Ammonta a oltre un milione di euro il ristoro riconosciuto ai parenti di un uomo rimasto paralizzato e poi deceduto per un errore diagnostico

L’Azienda sanitaria unica regionale delle Marche è stata condannata a versare 1 milione e 104 mila euro agli eredi di un 65enne fanese morto nel 2005 per un errore diagnostico.

La vicenda è ricostruita dal Resto del Carlino. L’uomo era caduto da un albero battendo violentemente a terra con il fondo schiena. Avvertendo dolore era stato portato in ospedale a Fano ma non gli sarebbe stata effettuata alcuna Tac né una radiografia all’intera colonna vertebrale. Le uniche due vertebre esaminate erano risultate ingrossate ma il personale medico aveva ritenuto la situazione non grave, diagnosticando una semplice contrattura per la botta.

Il 65enne era rimasto alcuni giorni in ospedale; all’aumentare dei dolori sarebbe stato sottoposto a un nuovo controllo fino alla 9° vertebra, senza tuttavia che venisse riscontrato nulla.

La frattura infatti era alla 10° vertebra, ma quando i camici bianchi se ne accorsero, il midollo sarebbe stato già tagliato irrimediabilmente. Nel giro di un anno, il paziente era finito paralizzato e poco dopo era morto.
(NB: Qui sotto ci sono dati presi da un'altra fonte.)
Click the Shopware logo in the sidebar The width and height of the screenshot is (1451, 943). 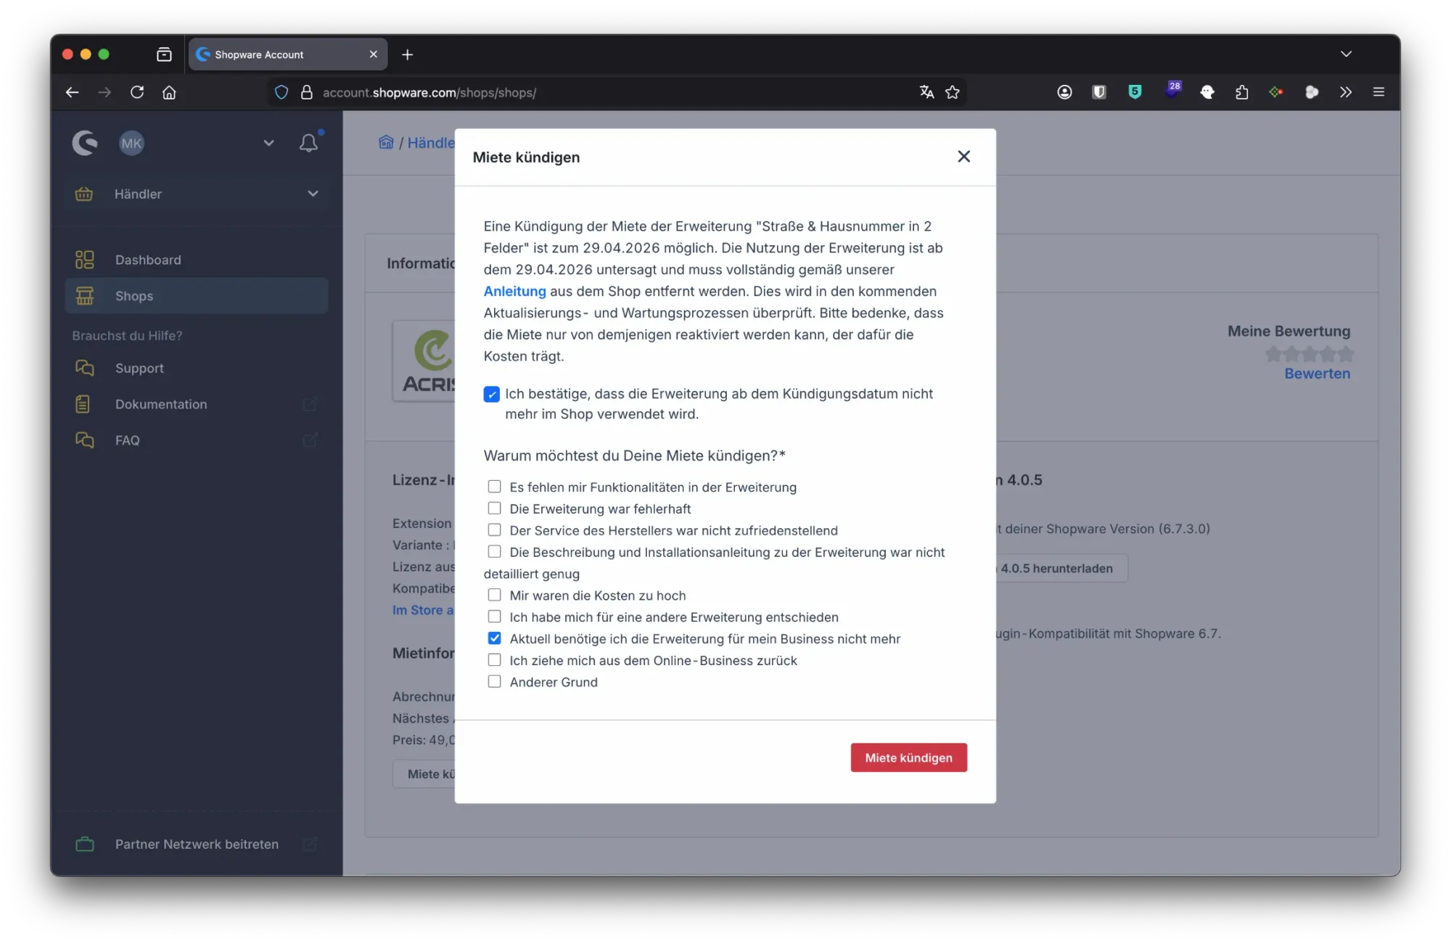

All’epoca i familiari  della vittima non avevano intentato causa all’ospedale, limitandosi a inviare, tramite un legale, delle lettere per chiedere un risarcimento ma l’Asur – riferisce il Resto del Carlino – non avrebbe mai riconosciuto alcuna colpa in capo alla struttura e al Pronto soccorso.
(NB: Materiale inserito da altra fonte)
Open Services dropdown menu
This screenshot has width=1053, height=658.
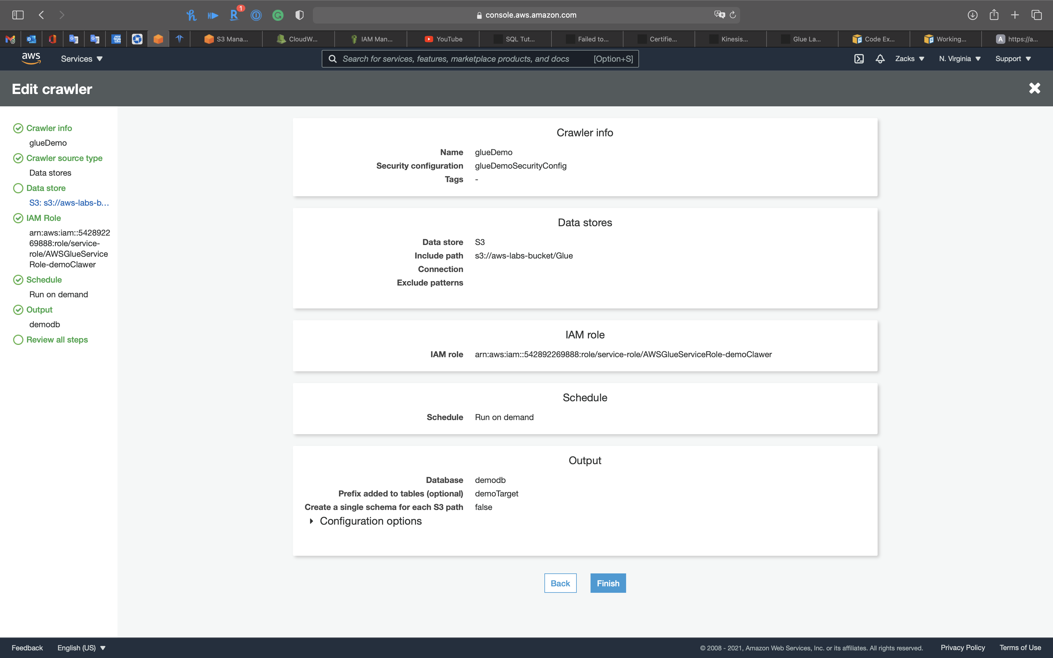(81, 59)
Nel 2017, uno dei tre figli ha deciso di avviare una causa civile nei confronti dell’Ente non essendo ancora scaduti i termini di prescrizione per una serie di atti formali svolti negli anni precedenti.
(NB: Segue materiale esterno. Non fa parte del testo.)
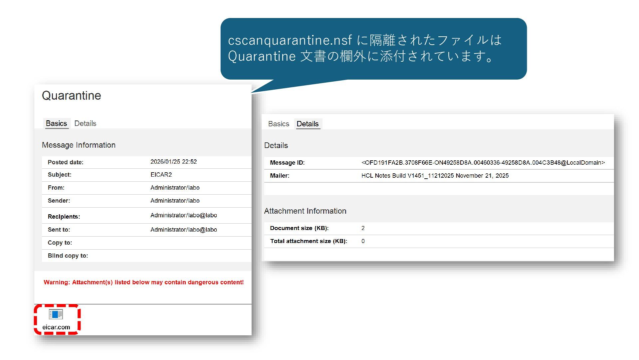Click Basics tab in right panel
The height and width of the screenshot is (360, 639).
tap(279, 124)
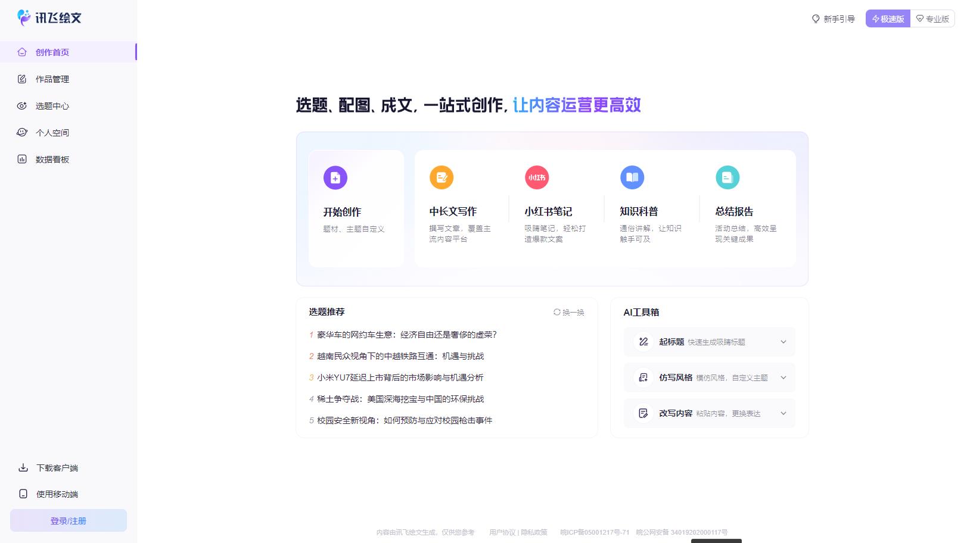Screen dimensions: 967x543
Task: Open the 小红书笔记 feature icon
Action: click(537, 177)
Il Tribunale, nel novembre del 2019, ha riconosciuto la negligenza dei medici che visitarono il paziente, condannando l’Azienda sanitaria a risarcire i familiari. In questi giorni sarebbe stato versato uno stralcio del pagamento, pari a 516.457,00 euro, messo a disposizione dalle assicurazioni dell’Ente. L’altra metà della somma andrà versata entro il 30 dicembre 2020.